Trivial Visions potrebbe benissimo fare da colonna sonora a una pellicola di Panos Cosmatos, “Mandy” possibilmente, ma in realtà la ragione sociale dei suoi autori, La Morte Viene Dallo Spazio, deriva dall’omonimo b-movie del 1958, di Paolo Heusch, primo vero e proprio film sci-fi (catastrofista) del cinema italiano. Lì sulla Terra cadevano gli asteroidi. Qui la minaccia è invece rappresentata dai brani scagliati con forza dal quintetto. Nato per caso e adesso pronto a lanciarsi in missione con maggior consapevolezza, lo squadrone è composto da Stefano “Bazu” Basurto (chitarre, sitar e voci) e Melissa Crema (theremin, organo, synth, voci e testi), entrambi attivi negli psichedelici Giöbia (l’ultimo e ottimo Plasmatic Idol risale appena allo scorso anno), ai quali si affiancano Angelo Avogadri (flauto, chitarre), Camilla Chessa (basso) e Federico Rivoli (batteria).

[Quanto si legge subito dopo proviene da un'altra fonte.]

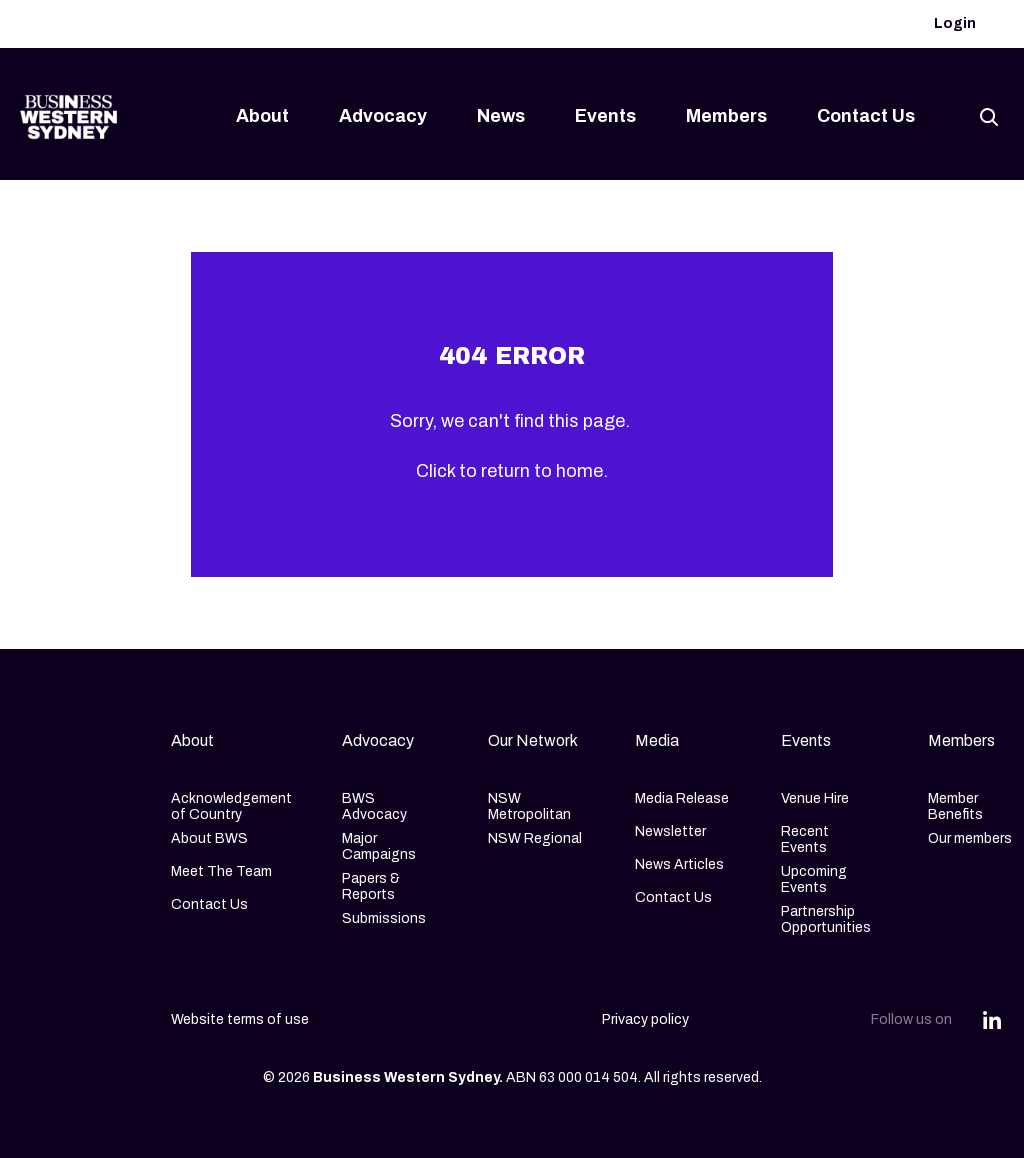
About (262, 116)
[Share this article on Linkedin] (992, 1020)
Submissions (384, 918)
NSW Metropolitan (529, 806)
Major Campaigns (379, 846)
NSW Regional (535, 838)
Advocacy (383, 116)
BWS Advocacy (374, 806)
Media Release (682, 798)
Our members (970, 838)
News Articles (679, 864)
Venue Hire (815, 798)
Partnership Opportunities (826, 919)
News (501, 116)
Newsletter (670, 831)
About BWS (209, 838)
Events (605, 116)
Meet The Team (221, 871)
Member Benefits (955, 806)
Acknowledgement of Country (231, 806)
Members (726, 116)
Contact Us (866, 116)
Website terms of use (240, 1019)
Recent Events (805, 839)
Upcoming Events (814, 879)
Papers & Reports (371, 886)
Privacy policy (645, 1019)
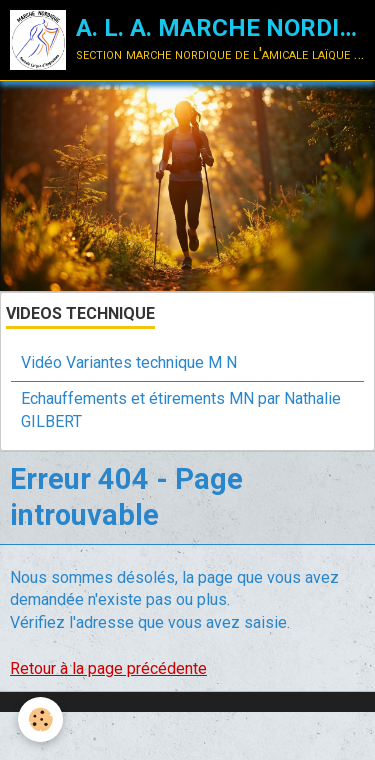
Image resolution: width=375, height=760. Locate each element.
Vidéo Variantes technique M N (129, 362)
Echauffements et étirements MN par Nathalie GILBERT (181, 410)
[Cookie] (40, 719)
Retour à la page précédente (108, 668)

Questo è il secondo album della formazione lombarda, in uscita per la finlandese Svart Records, a seguire l’esordio Sky Over Giza del 2018 che già tanto ci era piaciuto con il suo space rock tra antico misticismo e mood extraterrestre. Come avvenuto negli ultimi concerti dal vivo, in Trivial Visions le cose si fanno più travolgenti (a metà strada tra heavy metal post-Seventies e dark ambient), senz’altro molto più aggressive e cupe che in casa Giöbia, insomma. La mente si scioglie con corrosivi colori lovecraftiani, quelli emanati da pezzi sostanzialmente free form, sebbene più strutturati e compatti, anche nel minutaggio, rispetto al recente passato. Durante l’ascolto si pensa ovviamente ai Black Sabbath dei primi cinque dischi, tanto quanto ai Goblin assoldati da Argento, ma – in virtù dell’utilizzo dei legni – persino ai Jethro Tull più fiabeschi (in chiave macabra).

“Lost Horizon” parte subito mettendo in chiaro, anzi in scuro, che si inizia, sì, ma di orizzonte non ce ne è più manco uno, in un crescendo di inquietudine dal retrogusto horrorifico, con sferzate di riff prog rock, apparato ritmico death e linee digitali alla Carpenter. La title track martella con piglio allucinato e allucinatorio prima di lasciare campo a uno sciamanico ritornello, la cavalcata “Cursed Invader” ricorda i mantra tribali dei Dead Skeletons, “Oracolo Della Morte” asseconda derive mediorientali e “Ashes” ci spedisce dritti in un futuro doom da incubo. “Spectrometer” e “Absolute Abyss”, altri episodi interamente strumentali, portano a compimento un viaggio fatto di polvere e stelle, dilatazioni sotto effetti stupefacenti e accelerate post-apocalittiche da “Fury Road”. “Altered States” cala il sipario mixando i vari ingredienti nella tossica pozione magica. I rituali elettrici de La Morte Viene Dallo Spazio ci aprono la porta della percezione verso una dimensione persa nelle pieghe di un tempo non si capisce se perduto oppure ancora da venire. Certo è che da questa confluenza di riferimenti di genere da manuale non si vorrebbe mai tornare indietro. Del tutto adepti al culto.